Resume Views is actually a Google Analytics Goal. I never had a goal for my website when I put it up. Boris Mann and some others decided all UVIC Computer Science students should put up homepages back in 1995, so I created mine. A lot has happened since 1995 but one thing I’ve had online since that time is my resume and since my career has gone far from perfectly after I did my Sauder MBA, tracking actual resume views seemed like a logical thing to do.

Top 10 Blog Posts is another thing people other than myself seem to be obsessed about. If I wanted to be more popular I’d blog about Justin Bieber or another asinine celebrity. I’ve actually taken down and deleted popular posts because they weren’t representative of what I truly care about or perhaps they were too representative of what I truly care about. Regardless if I just want to know what blog posts are actually being read I can quickly see it. This is achieved by using custom tags and a little bit of RegEx I believe.

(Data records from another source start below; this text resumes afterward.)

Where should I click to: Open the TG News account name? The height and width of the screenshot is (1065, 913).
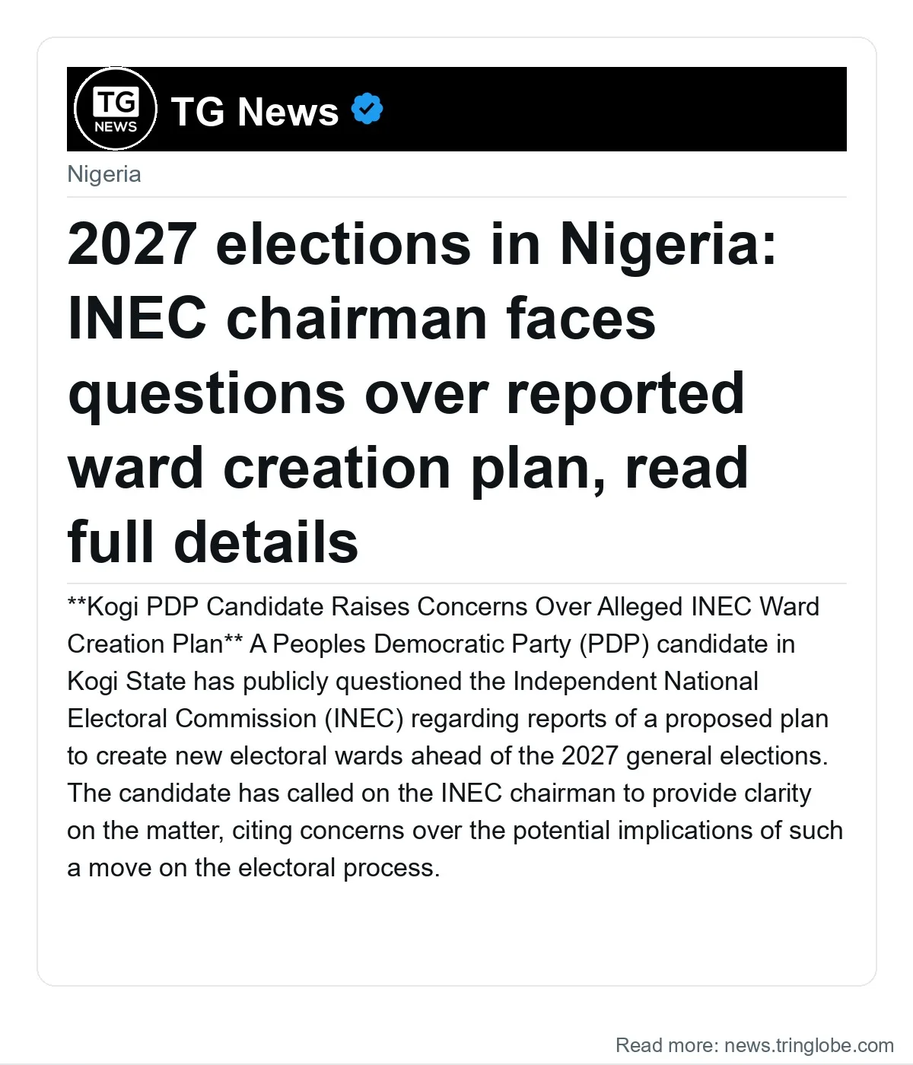(x=255, y=111)
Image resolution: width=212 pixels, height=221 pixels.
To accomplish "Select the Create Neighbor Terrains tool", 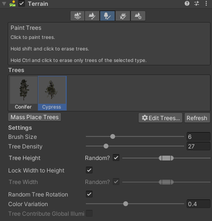I will (78, 16).
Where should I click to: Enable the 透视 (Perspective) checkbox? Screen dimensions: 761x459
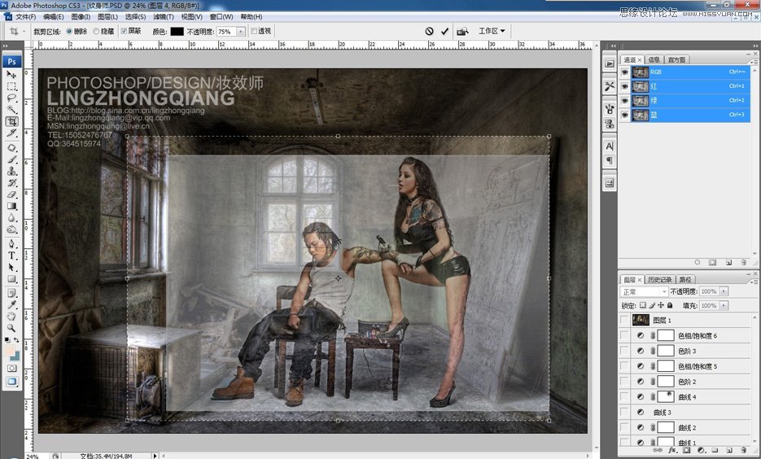[x=254, y=31]
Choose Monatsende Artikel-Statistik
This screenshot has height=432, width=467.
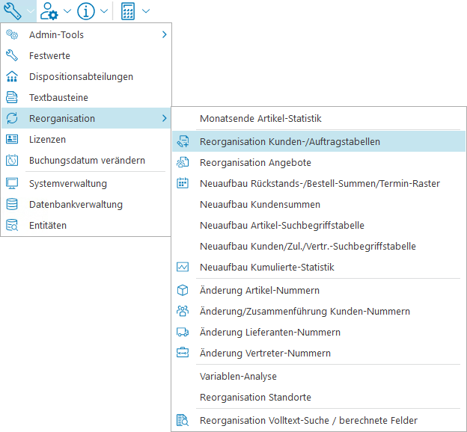[x=260, y=118]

It seems WPTouch and how it titles my posts on mobile messes with Google Analytics some.

Far more interesting to me after I completely redid my taxonomy was which Blog Categories are the most popular. I removed the catch-all topic but clearly my most popular posts are to do with Finance particularly the CFA® program. Giving away study materials I spent 100s of hours creating has a lot to do with this, alas several people decided to assert copyright on my work.

Blog Categories are tracked with custom tags and one of Yoast’s old plugins.

Top 10 Non-blog Pages is everything else on I have a lot of old content, a lot of content no one reads, but every now and then someone finds something and old content will become popular such as a picture I took in Prince George. I’m currently battling the Great Firewall of China, PHP, and lacking documentation to update the code people seem to care about.

Top 5 Quotations Viewed is also amusing to me. I put a lot of work into collecting quotations eventually writing entirely too much PHP and giving the vast majority of it away. This PHP code is now my most popular non-blog content thanks to StackOverflow which is the social network that sends me the most traffic according to Google Analytics.

Lastly is the Top 5 Keywords which used to be a lot more interesting before Google and others started keeping the data for themselves. I use a trick I learned from Avinash I believe to get this little bit of data to display. This is the Top 5 Keywords from the few obscure search engines that don’t encrypt that data now due to privacy concerns (greed). Keyword referrals used to be a source of amusement even embarrassment now it is all about social media shares or even Klout. Pinterest, Twitter, Facebook they all have their own analytics. I’m not obsessed with popularity but have taken to blogging about it at least yearly.

If you have questions on Google Analytics custom dashboards you can leave them below. This dashboard won’t work on any other domain because the RegEx is unique to my custom setup. Yoast or Avinash are two of the top people to follow if you’re interested in Google Analytics.

Additional Dashboards

Google Analytics Dashboard for a Blog

While digging through Google Analytics collecting data for a future blog post I discovered I have two more ‘blog’ specific dashboards. One made by DashboardJunkie and one created by yours truly. At some point I made a special dashboard to see which categories and which posts in those categories were most popular, then I forgot I built it. This might have been an original idea of mine or very possibly I borrowed it from somewhere. If you have put a lot of effort into your taxonomy this supplemental dashboard is a very useful indeed.

My Custom Google Analytics Blog Category Dashboard

The data shown in these last two pictures is from calendar 2015 up until today September 7th for Muskblog. Gee ain’t I popular it seems 19000 unique people came from Google to my blog so far this year.